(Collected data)

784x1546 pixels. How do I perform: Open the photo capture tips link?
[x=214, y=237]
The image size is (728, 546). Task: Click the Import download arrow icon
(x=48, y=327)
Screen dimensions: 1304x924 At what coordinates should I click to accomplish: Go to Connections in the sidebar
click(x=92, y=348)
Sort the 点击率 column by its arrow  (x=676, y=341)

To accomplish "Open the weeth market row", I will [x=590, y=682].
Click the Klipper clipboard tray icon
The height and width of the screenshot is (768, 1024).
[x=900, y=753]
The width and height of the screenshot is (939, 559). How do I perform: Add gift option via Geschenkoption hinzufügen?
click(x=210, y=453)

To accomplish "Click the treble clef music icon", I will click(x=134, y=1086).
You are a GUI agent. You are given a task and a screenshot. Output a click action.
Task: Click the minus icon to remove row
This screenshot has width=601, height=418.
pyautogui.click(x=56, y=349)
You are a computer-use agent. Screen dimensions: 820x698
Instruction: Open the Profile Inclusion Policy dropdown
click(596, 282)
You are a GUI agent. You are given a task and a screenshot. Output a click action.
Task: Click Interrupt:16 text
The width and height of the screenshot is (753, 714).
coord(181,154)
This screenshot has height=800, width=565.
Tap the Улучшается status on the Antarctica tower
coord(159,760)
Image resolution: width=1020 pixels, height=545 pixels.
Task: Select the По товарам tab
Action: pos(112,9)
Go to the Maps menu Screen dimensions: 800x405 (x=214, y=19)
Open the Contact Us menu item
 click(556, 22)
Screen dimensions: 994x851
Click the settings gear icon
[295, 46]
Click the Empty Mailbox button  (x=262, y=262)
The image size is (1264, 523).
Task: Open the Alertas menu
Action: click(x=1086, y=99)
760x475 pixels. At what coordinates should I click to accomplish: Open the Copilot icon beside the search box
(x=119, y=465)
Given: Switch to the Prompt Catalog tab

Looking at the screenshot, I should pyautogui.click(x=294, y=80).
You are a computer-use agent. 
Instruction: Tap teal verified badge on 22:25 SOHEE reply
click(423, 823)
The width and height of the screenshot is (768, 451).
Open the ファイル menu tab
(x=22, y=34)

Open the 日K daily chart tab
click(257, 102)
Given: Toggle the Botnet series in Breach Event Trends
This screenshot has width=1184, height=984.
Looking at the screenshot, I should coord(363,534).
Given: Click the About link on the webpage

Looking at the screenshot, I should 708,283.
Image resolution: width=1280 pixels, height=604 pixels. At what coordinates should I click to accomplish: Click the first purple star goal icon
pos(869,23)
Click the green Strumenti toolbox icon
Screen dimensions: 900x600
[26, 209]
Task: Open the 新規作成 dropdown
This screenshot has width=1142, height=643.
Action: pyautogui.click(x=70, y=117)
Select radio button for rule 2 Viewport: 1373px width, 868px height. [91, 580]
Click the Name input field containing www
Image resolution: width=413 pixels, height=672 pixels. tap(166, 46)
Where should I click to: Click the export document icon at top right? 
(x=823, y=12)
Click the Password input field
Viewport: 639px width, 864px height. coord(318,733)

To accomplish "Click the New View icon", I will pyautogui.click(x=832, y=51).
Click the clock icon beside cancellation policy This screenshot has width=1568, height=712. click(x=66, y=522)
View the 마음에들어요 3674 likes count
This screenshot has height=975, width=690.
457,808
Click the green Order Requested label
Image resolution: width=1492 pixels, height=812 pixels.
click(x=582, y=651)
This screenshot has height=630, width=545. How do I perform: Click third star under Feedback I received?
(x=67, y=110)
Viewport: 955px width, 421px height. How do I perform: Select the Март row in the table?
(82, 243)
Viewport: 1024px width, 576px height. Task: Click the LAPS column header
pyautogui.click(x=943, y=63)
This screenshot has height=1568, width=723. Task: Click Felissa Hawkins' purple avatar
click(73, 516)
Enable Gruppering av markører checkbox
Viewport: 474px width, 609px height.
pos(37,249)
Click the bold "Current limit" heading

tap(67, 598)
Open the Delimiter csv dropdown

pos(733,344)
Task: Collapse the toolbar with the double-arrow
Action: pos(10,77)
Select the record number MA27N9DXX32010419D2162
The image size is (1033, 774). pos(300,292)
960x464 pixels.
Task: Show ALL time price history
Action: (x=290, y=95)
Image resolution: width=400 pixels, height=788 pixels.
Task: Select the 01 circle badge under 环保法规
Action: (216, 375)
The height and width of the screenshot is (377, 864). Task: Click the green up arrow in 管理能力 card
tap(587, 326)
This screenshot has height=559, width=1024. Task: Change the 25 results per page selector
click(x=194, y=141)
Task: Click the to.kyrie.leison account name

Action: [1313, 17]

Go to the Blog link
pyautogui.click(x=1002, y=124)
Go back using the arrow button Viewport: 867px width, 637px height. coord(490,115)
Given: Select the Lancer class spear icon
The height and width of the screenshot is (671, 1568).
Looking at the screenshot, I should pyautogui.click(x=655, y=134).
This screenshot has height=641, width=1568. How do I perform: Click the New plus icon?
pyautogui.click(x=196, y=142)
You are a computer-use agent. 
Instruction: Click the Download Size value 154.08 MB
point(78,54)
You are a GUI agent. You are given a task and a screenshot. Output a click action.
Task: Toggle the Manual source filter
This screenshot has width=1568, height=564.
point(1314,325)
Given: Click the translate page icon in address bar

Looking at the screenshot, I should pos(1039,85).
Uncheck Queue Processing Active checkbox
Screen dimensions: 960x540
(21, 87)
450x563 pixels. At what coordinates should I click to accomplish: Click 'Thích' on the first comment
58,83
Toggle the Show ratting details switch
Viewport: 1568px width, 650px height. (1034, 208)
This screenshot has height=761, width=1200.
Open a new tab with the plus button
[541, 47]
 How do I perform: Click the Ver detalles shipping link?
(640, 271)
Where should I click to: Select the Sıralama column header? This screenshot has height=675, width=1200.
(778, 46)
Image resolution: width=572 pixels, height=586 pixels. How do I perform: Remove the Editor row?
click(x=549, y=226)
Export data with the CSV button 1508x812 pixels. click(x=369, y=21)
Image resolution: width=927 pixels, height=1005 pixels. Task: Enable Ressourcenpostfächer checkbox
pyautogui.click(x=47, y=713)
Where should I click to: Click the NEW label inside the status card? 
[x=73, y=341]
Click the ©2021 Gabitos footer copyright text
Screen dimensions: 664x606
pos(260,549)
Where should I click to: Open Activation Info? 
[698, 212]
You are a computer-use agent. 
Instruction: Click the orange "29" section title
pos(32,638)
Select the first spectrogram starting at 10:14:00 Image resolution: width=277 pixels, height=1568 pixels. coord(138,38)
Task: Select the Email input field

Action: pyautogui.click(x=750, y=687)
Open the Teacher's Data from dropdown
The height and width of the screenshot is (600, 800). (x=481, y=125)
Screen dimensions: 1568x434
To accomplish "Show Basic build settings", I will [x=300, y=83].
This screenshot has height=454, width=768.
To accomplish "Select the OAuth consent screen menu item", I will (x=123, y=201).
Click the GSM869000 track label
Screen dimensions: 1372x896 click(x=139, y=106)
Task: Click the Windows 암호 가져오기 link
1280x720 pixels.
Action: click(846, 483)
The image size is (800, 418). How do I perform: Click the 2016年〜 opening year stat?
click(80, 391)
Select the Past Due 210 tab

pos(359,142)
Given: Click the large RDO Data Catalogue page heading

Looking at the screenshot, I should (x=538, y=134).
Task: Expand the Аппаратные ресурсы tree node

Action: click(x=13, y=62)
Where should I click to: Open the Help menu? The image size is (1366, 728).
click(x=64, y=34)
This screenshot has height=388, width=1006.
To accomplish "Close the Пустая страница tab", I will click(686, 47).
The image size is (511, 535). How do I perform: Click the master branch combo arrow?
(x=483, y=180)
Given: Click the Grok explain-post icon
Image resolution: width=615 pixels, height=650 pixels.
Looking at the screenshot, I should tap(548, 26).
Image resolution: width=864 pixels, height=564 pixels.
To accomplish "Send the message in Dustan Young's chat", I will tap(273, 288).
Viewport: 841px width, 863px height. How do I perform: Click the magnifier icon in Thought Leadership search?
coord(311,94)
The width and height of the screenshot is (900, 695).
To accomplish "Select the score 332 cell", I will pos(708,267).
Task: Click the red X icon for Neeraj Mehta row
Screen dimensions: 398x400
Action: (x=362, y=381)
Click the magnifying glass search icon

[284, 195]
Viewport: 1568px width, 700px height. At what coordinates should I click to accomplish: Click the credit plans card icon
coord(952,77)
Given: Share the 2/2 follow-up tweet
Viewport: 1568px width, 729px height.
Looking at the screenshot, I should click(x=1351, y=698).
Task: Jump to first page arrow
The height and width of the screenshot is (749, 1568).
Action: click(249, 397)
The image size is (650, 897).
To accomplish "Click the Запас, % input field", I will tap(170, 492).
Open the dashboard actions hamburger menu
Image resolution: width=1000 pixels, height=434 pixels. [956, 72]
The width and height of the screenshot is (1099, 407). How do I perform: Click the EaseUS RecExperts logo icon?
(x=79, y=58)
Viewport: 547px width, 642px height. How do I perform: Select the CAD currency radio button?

Task prompt
Every line above that carries the string "will" should be copied.

Answer section
To accomplish "Open the weeth market row", I will [x=590, y=682].
To accomplish "Click the treble clef music icon", I will click(x=134, y=1086).
To accomplish "Click the New View icon", I will pyautogui.click(x=832, y=51).
To accomplish "Show Basic build settings", I will [x=300, y=83].
To accomplish "Select the OAuth consent screen menu item", I will (x=123, y=201).
To accomplish "Close the Пустая страница tab", I will click(686, 47).
To accomplish "Send the message in Dustan Young's chat", I will tap(273, 288).
To accomplish "Select the score 332 cell", I will pos(708,267).
To accomplish "Click the Запас, % input field", I will tap(170, 492).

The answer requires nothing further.